### EXCERPTED PASSAGE
========

Bjoern Feuerbacher -
heidelberg.de) wrote..
Err, what on earth do these 14 days have to do
with the increase in lightcurve decay time
mentioned above?

As I mentioned in my earlier post I calculated that if
the decay were linear then using Steves calculations
I could calculate `back` and get 14 days for a 1 mag
decay from peak +1. As it happens both you and I
also `read` around 14 days for a 1 mag decay from the
graphs. So if you dont like me suggesting that the
decay is linear and gives 14 days then ignore that and
just use the 14 days that you and I read off the graph.
Same result either way.

Doing a chi squared fit by hand is almost impossible.

Maybe for a best fit but one can easily do the
calculations for 1 single fit to see if that works. What
I have done is visually found a close fit using graphic
software and noted the new peak day for the restframe
undilated template. I then multiply each day value from
the scp 1997 table by the s value (for that SN) and see
if this new calculated value falls within or close to the
error margins from the high redshift SN data tables. I
did this for a couple and posted them to Steve but
repost them here as Steve is unable to accept the fact
that a non dilated template fits as well as a time
dilated template to the available data. Notice how he
fails to respond to the points I raise about Knop
templates not fitting and he also fails to respond to
the proof that in 1997eq it can be shown that a non
dilated template fits as well as the dilated templates.
Furthermore if he or you can confirm what the peak HST
reading is for 1998ba I can show a good fit , using
numbers , and possibly better than the dilated template
that Knop uses. Here is the relevent part of my post
to Steve ...

========

### SET OF TASKS
[1] Rewrite the light-curve passage from "As I mentioned" up to and including "off the graph.", putting "exponential" wherever "linear" appears.
[2] In the light-curve passage, what does the writer multiply each day value from the scp 1997 table by?

### PROVIDED DATA
========

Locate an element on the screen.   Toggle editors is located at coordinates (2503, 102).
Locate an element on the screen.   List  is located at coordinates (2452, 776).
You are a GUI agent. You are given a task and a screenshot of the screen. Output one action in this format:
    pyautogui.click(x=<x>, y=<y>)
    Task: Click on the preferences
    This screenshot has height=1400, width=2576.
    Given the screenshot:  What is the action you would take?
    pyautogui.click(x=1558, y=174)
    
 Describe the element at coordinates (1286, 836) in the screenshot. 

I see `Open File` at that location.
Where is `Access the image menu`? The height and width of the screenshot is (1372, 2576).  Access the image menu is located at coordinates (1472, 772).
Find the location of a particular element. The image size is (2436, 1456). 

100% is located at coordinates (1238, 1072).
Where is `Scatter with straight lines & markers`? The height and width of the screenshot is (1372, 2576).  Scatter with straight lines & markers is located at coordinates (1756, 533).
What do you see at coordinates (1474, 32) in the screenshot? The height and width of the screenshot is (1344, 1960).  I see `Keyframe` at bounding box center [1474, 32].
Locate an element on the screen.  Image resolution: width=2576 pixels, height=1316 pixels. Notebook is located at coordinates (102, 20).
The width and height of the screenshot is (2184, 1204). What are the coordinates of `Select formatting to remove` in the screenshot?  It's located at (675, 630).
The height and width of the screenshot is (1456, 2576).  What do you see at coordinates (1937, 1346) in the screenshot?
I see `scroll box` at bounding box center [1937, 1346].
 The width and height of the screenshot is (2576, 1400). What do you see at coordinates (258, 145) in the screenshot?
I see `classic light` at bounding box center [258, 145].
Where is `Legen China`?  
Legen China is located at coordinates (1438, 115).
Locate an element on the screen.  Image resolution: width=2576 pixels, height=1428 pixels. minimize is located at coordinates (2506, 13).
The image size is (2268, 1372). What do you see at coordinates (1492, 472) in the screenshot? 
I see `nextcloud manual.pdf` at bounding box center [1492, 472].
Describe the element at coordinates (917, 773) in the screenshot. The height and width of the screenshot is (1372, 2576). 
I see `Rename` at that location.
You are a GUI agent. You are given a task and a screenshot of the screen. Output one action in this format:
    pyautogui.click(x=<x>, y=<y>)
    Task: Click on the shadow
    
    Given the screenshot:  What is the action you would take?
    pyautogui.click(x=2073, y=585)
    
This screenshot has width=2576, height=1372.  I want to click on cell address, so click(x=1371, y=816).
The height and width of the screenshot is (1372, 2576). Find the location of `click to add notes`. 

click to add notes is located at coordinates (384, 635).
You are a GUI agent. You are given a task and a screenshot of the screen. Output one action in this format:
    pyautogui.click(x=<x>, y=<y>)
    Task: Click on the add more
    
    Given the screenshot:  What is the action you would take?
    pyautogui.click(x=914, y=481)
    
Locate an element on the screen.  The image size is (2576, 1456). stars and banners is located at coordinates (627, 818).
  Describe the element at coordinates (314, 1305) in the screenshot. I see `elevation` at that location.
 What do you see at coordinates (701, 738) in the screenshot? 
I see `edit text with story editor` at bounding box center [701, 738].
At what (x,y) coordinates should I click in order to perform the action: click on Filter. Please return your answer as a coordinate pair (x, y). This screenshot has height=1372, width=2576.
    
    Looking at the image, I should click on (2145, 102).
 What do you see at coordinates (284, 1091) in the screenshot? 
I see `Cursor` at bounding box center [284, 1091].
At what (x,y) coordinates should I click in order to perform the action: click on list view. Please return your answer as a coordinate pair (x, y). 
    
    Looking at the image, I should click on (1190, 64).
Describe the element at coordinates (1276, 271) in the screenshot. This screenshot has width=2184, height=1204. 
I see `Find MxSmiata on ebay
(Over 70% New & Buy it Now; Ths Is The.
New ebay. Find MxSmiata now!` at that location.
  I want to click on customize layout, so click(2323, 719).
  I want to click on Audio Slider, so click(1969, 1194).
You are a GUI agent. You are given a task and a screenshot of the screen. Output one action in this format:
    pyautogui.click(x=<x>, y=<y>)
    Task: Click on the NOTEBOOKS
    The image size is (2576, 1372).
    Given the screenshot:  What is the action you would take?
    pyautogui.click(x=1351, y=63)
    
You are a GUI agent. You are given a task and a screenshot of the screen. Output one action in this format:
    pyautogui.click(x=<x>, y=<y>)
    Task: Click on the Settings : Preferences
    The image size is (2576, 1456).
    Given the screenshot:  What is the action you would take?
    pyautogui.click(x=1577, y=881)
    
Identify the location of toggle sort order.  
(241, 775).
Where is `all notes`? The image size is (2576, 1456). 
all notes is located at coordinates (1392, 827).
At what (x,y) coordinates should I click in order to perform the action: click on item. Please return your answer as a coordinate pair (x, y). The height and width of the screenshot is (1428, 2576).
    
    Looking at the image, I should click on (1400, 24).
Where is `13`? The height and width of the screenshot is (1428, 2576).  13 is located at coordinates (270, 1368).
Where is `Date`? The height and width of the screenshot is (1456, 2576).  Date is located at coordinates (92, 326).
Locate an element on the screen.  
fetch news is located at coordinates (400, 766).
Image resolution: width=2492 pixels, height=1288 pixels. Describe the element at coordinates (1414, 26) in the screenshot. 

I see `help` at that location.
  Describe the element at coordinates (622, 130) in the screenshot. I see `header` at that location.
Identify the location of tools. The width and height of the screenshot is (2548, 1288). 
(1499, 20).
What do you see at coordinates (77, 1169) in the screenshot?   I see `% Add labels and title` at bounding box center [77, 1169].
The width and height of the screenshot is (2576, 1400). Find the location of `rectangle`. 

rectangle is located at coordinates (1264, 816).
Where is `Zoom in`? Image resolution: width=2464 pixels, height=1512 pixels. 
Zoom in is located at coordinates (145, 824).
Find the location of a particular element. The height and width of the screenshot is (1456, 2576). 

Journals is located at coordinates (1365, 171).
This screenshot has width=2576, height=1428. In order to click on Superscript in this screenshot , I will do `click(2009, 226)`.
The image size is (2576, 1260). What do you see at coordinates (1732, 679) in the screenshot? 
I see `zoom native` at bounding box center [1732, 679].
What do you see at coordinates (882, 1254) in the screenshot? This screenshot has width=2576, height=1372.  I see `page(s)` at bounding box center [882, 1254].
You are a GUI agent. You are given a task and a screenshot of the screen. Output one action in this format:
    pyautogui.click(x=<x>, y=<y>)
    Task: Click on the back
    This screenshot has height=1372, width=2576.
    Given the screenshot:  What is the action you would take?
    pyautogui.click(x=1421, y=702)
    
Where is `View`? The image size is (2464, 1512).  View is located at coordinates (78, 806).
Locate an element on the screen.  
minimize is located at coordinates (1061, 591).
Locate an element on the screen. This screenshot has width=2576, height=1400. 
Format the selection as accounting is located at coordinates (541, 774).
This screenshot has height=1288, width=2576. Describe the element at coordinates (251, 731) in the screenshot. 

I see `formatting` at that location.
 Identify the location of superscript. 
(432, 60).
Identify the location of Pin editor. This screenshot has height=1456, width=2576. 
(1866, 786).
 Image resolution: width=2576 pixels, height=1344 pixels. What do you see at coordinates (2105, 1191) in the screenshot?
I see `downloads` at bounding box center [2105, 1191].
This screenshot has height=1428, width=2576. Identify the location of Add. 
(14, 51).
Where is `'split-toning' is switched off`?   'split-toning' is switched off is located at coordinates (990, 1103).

========

### THE RESULTS
[1]
As I mentioned in my earlier post I calculated that if
the decay were exponential then using Steves calculations
I could calculate `back` and get 14 days for a 1 mag
decay from peak +1. As it happens both you and I
also `read` around 14 days for a 1 mag decay from the
graphs. So if you dont like me suggesting that the
decay is exponential and gives 14 days then ignore that and
just use the 14 days that you and I read off the graph.

[2] The s value for that SN.